Prosecutor tries to stop sheriff's hearing



The sheriff is to appear Wednesday in court on the contempt charge.
By DEBORA SHAULIS
VINDICATOR STAFF WRITER
YOUNGSTOWN -- In honoring Youngstown Municipal Court Judge Elizabeth A. Kobly's "Do Not Release" orders on inmates, Mahoning County Sheriff Randall Wellington risks violating the common pleas court judges' emergency jail release policy and running an unconstitutional jail, says county Prosecutor Paul J. Gains.
That's the basis for a writ of prohibition that Gains filed Friday with the 7th District Court of Appeals. He's asking appellate judges to stop Judge Kobly from conducting a contempt hearing at 10:30 a.m. Wednesday, at which she ordered Wellington to appear. The writ also asks the judges to prevent her from issuing further orders that supersede the emergency release mechanism.
"As a matter of law, once a common pleas court exercises its jurisdiction by order to approve and adopt operational policies for the county jail ... a municipal court patently and unambiguously lacks jurisdiction to override such an order," Gains wrote in his complaint.
Jail overcrowded
The emergency release policy was drafted last March, after U.S. District Judge David D. Dowd Jr. declared the overcrowded, understaffed county jail to be unconstitutional. In response to Judge Dowd's directives, common pleas judges devised a system to prioritize offenses in order to limit jail population to 296 inmates. Prisoners charged with misdemeanors or nonviolent crimes are either released on a court summons or furloughed to serve their sentences later.

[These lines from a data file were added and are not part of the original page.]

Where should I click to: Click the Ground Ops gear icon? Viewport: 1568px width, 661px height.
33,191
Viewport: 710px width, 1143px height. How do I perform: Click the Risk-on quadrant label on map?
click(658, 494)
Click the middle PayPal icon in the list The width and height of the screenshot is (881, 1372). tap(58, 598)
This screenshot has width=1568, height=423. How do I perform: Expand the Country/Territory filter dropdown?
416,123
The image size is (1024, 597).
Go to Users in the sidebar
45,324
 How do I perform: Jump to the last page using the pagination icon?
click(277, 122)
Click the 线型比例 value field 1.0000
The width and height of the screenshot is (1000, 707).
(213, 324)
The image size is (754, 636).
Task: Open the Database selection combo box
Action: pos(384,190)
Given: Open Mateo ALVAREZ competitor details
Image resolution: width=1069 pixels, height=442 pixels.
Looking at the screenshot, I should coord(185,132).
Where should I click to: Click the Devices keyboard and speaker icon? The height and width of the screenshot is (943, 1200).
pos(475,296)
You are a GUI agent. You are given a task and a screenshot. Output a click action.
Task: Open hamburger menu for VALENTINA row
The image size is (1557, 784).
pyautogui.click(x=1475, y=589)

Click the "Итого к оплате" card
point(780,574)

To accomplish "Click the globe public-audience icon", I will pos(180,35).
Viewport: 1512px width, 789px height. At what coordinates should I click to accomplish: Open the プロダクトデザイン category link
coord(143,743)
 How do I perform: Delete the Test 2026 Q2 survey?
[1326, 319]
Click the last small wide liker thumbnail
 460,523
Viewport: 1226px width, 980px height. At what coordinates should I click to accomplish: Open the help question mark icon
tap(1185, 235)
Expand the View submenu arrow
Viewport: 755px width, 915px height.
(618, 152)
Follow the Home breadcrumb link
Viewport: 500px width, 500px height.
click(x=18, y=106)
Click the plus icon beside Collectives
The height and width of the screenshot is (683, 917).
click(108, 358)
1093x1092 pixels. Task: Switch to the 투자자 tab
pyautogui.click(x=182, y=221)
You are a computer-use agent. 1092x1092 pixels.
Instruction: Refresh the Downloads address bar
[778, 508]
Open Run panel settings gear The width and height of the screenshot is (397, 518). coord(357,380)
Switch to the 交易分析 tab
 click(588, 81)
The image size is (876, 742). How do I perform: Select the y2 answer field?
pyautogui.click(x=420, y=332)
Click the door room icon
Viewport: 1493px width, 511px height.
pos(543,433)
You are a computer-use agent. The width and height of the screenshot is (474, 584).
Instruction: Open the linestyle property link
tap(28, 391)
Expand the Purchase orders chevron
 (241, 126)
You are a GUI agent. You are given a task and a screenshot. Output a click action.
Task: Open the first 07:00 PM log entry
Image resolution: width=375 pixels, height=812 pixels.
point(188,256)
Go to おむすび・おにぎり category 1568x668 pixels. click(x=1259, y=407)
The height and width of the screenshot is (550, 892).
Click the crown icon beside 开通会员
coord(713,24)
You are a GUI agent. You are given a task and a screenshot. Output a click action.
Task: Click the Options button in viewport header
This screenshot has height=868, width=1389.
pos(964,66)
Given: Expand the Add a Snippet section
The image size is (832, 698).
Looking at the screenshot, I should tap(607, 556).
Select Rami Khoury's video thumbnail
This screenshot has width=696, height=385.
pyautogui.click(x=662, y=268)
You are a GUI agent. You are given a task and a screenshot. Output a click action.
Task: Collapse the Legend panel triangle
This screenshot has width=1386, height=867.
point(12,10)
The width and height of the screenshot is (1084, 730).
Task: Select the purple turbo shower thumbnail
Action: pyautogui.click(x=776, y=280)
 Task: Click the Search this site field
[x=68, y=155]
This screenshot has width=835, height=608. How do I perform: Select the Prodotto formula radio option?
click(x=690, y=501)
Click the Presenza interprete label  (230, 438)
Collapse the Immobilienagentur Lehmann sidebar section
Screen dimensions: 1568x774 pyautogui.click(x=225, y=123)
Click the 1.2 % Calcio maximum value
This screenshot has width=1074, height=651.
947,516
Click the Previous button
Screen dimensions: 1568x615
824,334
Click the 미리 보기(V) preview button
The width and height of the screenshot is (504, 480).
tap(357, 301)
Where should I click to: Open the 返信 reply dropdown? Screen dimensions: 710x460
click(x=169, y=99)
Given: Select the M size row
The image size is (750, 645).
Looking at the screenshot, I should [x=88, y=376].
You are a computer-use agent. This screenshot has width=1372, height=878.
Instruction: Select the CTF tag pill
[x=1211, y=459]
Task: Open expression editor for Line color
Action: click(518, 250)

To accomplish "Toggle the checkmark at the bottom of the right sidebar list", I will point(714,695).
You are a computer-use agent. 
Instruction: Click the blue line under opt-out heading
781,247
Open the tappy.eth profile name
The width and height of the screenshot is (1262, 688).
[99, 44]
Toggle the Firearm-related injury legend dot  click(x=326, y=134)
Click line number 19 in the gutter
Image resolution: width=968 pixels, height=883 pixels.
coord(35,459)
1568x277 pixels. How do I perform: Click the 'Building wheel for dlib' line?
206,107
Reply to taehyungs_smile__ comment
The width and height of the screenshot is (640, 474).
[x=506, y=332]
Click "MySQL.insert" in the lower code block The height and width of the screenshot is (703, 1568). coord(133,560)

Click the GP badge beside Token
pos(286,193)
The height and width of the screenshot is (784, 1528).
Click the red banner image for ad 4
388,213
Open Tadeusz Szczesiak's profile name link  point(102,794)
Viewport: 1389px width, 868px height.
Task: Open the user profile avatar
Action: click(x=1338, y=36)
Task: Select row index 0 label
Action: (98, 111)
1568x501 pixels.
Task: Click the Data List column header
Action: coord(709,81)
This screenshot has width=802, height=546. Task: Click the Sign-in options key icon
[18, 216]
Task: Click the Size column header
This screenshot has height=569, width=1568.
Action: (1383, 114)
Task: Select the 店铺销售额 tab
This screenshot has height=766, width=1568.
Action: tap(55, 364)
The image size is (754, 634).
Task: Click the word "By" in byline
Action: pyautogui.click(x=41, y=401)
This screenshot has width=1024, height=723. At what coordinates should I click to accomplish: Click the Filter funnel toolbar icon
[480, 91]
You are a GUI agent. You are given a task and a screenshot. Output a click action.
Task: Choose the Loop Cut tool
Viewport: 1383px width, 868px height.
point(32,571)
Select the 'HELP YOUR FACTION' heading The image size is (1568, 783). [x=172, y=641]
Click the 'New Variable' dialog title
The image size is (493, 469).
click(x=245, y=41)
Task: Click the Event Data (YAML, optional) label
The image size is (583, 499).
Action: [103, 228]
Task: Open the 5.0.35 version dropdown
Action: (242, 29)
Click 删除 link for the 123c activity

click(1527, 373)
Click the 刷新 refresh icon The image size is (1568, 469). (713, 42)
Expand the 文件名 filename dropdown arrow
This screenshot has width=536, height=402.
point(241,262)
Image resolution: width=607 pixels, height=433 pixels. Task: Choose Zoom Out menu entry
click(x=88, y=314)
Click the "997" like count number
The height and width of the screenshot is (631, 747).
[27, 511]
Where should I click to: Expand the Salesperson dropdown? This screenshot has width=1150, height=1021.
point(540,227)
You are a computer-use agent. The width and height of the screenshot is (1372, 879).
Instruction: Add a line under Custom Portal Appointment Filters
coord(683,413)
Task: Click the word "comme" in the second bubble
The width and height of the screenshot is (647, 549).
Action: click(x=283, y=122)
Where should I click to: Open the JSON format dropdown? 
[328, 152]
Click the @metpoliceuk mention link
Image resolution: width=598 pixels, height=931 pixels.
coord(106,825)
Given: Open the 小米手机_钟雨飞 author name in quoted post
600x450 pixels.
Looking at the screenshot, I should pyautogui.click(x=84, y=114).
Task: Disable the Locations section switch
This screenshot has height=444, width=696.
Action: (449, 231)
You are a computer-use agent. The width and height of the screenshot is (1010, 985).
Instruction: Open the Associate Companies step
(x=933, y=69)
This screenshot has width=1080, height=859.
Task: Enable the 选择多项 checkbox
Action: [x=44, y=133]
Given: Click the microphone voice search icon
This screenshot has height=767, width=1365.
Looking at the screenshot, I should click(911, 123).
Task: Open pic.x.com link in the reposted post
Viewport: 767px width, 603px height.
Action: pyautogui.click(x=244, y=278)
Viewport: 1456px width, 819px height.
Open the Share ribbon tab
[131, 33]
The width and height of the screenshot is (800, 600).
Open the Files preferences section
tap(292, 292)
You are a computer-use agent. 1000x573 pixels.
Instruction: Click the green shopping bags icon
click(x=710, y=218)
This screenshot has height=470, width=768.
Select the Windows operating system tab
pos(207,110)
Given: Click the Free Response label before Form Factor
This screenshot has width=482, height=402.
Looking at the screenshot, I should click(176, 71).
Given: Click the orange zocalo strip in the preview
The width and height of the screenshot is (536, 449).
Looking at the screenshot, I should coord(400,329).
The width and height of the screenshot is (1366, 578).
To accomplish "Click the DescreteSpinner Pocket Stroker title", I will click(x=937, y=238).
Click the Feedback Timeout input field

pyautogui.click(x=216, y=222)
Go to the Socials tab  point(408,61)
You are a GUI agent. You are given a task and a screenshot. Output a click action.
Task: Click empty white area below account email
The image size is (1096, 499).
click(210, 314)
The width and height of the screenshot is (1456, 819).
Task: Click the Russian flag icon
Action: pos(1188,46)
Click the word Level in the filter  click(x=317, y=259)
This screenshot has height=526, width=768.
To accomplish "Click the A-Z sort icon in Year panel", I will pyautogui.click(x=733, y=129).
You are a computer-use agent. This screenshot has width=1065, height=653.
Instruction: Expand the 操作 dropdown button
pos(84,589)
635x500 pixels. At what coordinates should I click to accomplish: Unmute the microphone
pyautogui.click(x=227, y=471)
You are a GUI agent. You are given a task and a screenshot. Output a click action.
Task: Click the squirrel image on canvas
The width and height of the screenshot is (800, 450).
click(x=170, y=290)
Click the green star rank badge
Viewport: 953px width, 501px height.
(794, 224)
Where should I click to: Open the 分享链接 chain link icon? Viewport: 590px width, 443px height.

Judge Kobly ordered Wellington to attend a show-cause hearing to explain why Ronald A. Tomlin, 19, of Hudson Avenue was released early from his seven-day jail sentence when the judge wanted him to remain locked up. The judge had sentenced Tomlin on Nov. 29 for a domestic violence conviction, but Tomlin was released the same day.
Wellington said his department did not receive part of the judge's journal entry, which included a handwritten message: "Sheriff not to release early." Tomlin was arrested Nov. 30 and returned to the jail.
Judge Kobly could not be reached to comment Friday. In a Vindicator story Thursday, Judge Kobly said the emergency release policy is unfair to lower court judges, who hear only misdemeanor cases.
Dowd's order
Gains' complaint follows an order that Judge Dowd issued Wednesday, instructing Wellington to keep in jail all defendants who have been found in contempt of court by any of Mahoning County's municipal, county or common pleas judges -- regardless of the emergency release plan.
Previous efforts to halt Wellington's contempt hearing have been unsuccessful. Earlier this month, Judge Theresa Dellick of the Juvenile Division of Mahoning County Common Pleas Court overruled a motion by Gains to disqualify Judge Kobly from presiding over the contempt hearing. She was acting as presiding judge of common pleas court.
Gains also had argued that Wellington purged himself of the contempt citation once Tomlin was returned to jail, but Judge Kobly has said the hearing will proceed as scheduled.